● **Selected extract**
Content starts

Bureau of Economic Analysis Data: Pay Per Worker and its Public Policy Implications

Local Area Personal Income data from the Bureau of Economic Analysis includes both personal income and earnings data (the CA05 series) and employment data including (unlike other series) the number of self-employed proprietors (CA05). A spreadsheet with a summary of this data for 2005, including three worksheets of output tables ready to print, is attached. I’ll discuss this information in more detail in a later post, but here I’ll just make the point that excluding the high-paid Finance and Insurance sector, with its insane bonuses and hedge fund traders, the average private-sector earnings per worker (wages and benefits) in Downstate New York (New York City plus the suburbs) continues to be one-third higher than the national average (or 134 percent of that average in 2005). The higher earnings are primarily due to Manhattan, where earnings per worker was double the national average even with Finance excluded, though Westchester workers are also well paid. There is a rough correlation for broad areas (Upstate, Downstate), between what private sector workers get paid, relative to their U.S. counterparts, and what local government workers get paid.

The private sector comparison is important because average earnings levels impact what local governments need to pay, relative to the national average, to attract workers of equal ability and motivation, and thus provide equal services. This is so not only because the private sector offers competing opportunities, at least to those willing to change careers, but also because average wage levels affect the cost of living for goods and services that cannot be imported, and for housing. For this reason, the federal government bases relative Medicare reimbursement rates on average pay per worker. Health care, like local government, is a labor-intensive field.

When evaluating local government spending and pay levels in high-cost Downstate New York and New Jersey, I use similar data to discount for the cost of living here. Either I express taxes, expenditures and debt as a share of total personal income, or reduce expenditures and pay by a factor that adjusts for relative earnings. Generally, I end up multiplying Downstate New York wages and expenditures by around 0.75, because both personal income in the broad New York MSA and earnings per worker in Downstate New York (excluding Finance) tend to be consistently around one-third higher than the national average.

Why, a public employee looking for a raise might ask, exclude Wall Street? Looked at in its entirety across the country, the Finance and Insurance sector isn’t especially well paid. It includes people who provide financial transactions of various sizes, and compensation varies based on the size. Those selling and processing individual insurance policies, bank teller transactions, mortgage and car loans, mutual fund sales, and home sales tend to be paid less. Those managing multi-billion-dollar commercial transactions tend to be paid more. It is as if some teachers only taught one student at a time, while others lectured in a stadium to a class of 70,000 – and graded all their homework. As it happens, New York City has a concentration of people getting paid huge money for huge transactions, and this skews the pay per employee here. That isn’t a labor force most of us are a part of, though if you are qualified you might want to get in because (as at the end of every financial frenzy) there is a labor shortage. Just don’t count on being employed next year.

The data shows the average private sector worker (finance excluded) earned 134 percent of the U.S. average) in Downstate New York, and 86.2% of the national average in Upstate New York, in 2005. The average local government worker earned 133.5% of the national average in New York City, 139.4% in the Downstate Suburbs, and 95.2% of the national average in Upstate New York. These are averages, and more detailed 2002 Census of Governments data shows that some local government workers do better, relative to the national average for their category, than others.

Content ends

● **Set of tasks**
**1.** From the pay-per-worker article, write out the part that opens with the words containing "The private sector comparison" and closes with "a labor-intensive field.", keeping every word and mark unchanged.
**2.** State whether each statement agrees with the pay-per-worker article, answering yes or no and quoting the words that decide it: (a) In Manhattan, earnings per worker were double the national average even with Finance excluded. (b) The author usually multiplies Downstate New York wages and expenditures by around 0.5. (c) Local government workers in Upstate New York earned more than the national average in 2005.
Work only from the pay-per-worker article and bring in nothing else.

● **Dataset section**
Content starts

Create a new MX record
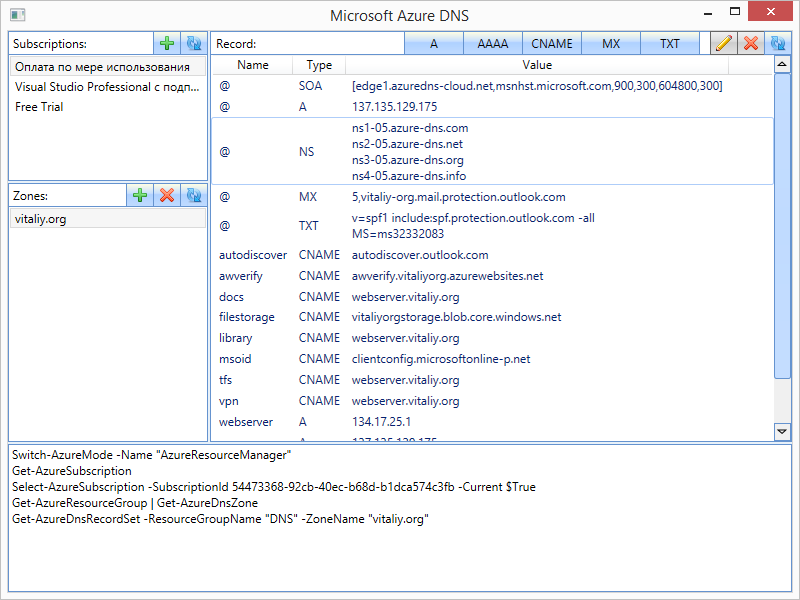The width and height of the screenshot is (800, 600). click(611, 44)
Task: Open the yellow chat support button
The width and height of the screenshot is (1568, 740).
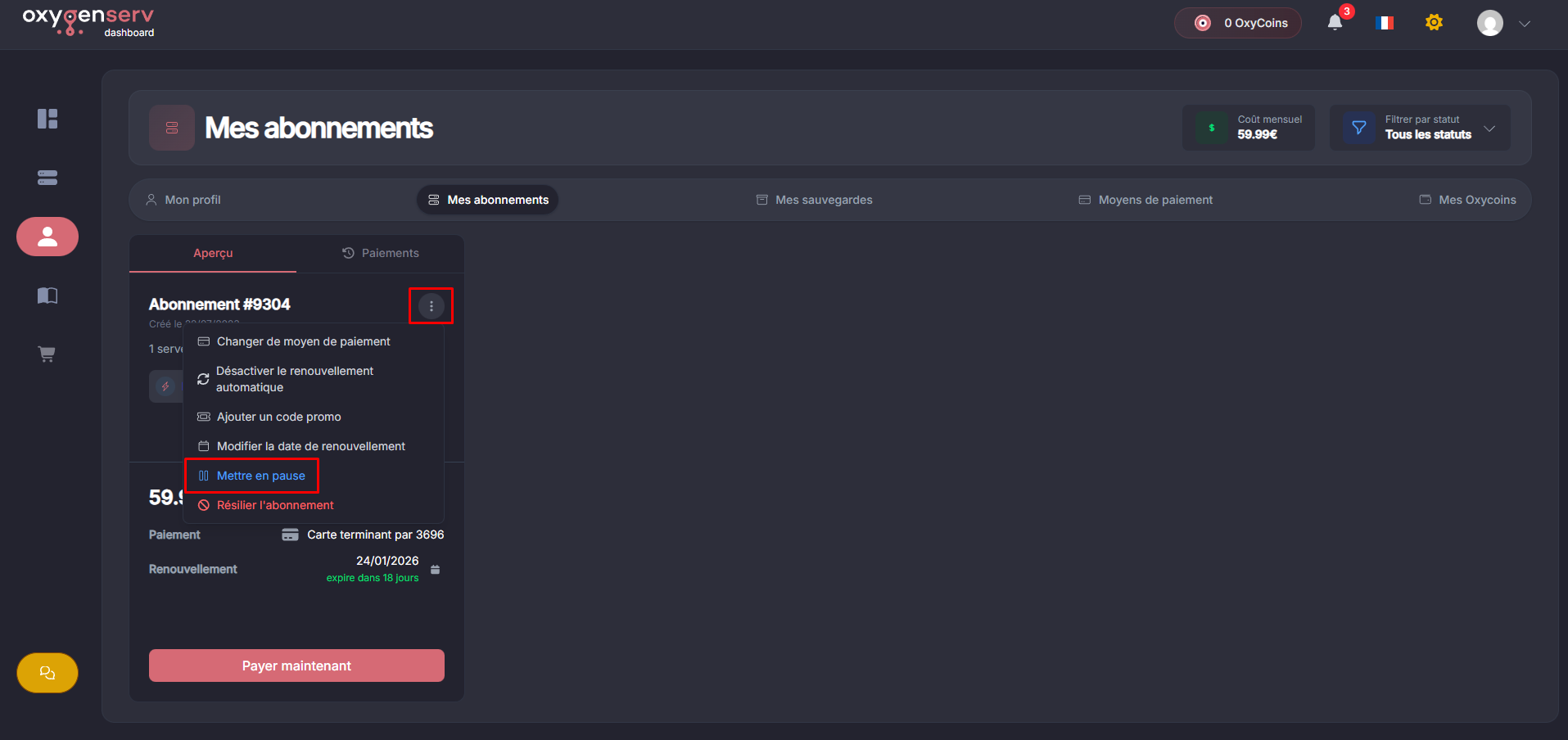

Content ends

● **Set of answers**
**1.**
The private sector comparison is important because average earnings levels impact what local governments need to pay, relative to the national average, to attract workers of equal ability and motivation, and thus provide equal services. This is so not only because the private sector offers competing opportunities, at least to those willing to change careers, but also because average wage levels affect the cost of living for goods and services that cannot be imported, and for housing. For this reason, the federal government bases relative Medicare reimbursement rates on average pay per worker. Health care, like local government, is a labor-intensive field.

**2.**
(a) Yes: "earnings per worker was double the national average even with Finance excluded"
(b) No: "I end up multiplying Downstate New York wages and expenditures by around 0.75"
(c) No: "95.2% of the national average in Upstate New York"